|Desert Marigold and Lupine, Beeline Highway Arizona|
My theory is that nobody knows a precise definition for a superbloom. Wikipedia calls it “an unusually high proportion of wildflowers … which germinate and blossom at roughly the same time. The phenomenon is associated with an unusually wet rainy season.” Vague.
Maybe this is a superbloom year, but even without the label, things are extraordinary out there. I’ve been putting on a lot of miles enjoying and photographing the flowers, even though I should be studying for my FAA Commercial Drone Pilot exam (more on that in another post.)
There were some brittlebush blooming at Lake Pleasant Regional Park early in March, but that was about it. Sometimes showing up doesn’t yield what I’m hoping for.
Across the road, next to a shooting range (that was an exercise in steadying my nerves), there was a lovely early field of Mexican Gold Poppies.
I’d been hearing such good things about the flowers in a long-time favorite place, Organ Pipe Cactus National Monument, that I spent a few nights in the campground and my camera and I drove and hiked in all kinds of weather.
I was thrilled to see the showy Ajo Lily and counted 24 different varieties of flowering plants.
There were also carpets of scorpionweed, lupine, and poppy. I was surprised that a spot where I’ve seen a profuse owl’s clover bloom was bare. I showed up but they did not. These things are just not predictable.
On the way home I camped a night in blessed solitude in the Sonoran Desert National Monument, where Globe Mallow was taking over the world. These flowers can look a little scraggly in isolation, but I enjoy them in profusion.
A favorite spot near home was sporting huge fields of poppies this year as well, and I made a couple of trips out there to shoot traditionally and with the drone.
The last stop (so far, at least) was along the Bush Highway east of Phoenix.

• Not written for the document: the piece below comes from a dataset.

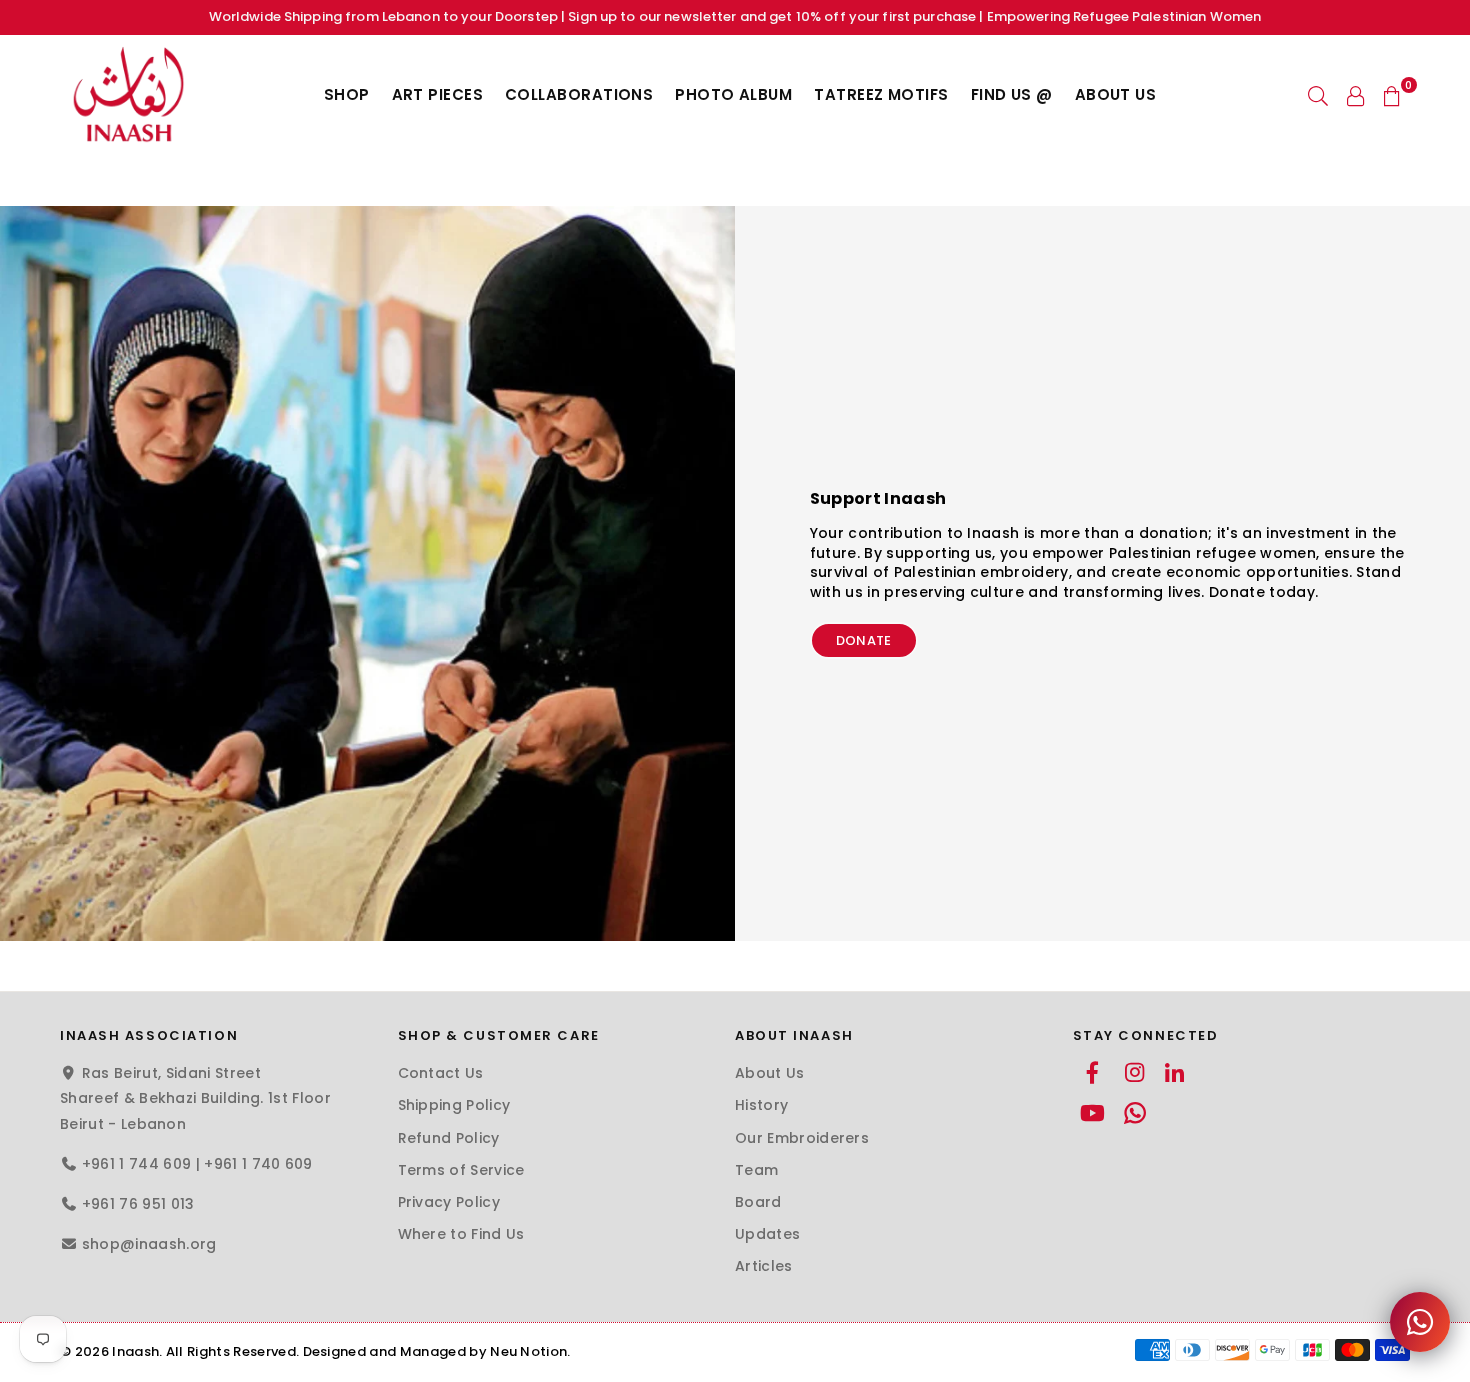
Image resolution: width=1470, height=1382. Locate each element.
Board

I was able to meet up with a friend and see what all the hype was about. Good news and bad; the flowers carpets near the highway were spectacular, but there were easily 100 cars parked on that short stretch.
We drove in, stopped to photograph a cluster of Chuparosa bushes near Sahuaro Lake, and drove right back out. We ended up shooting in some unlikely places including this one, a wide spot in the median of the Beeline Highway.
There was also time for drone shots in a valley behind her house.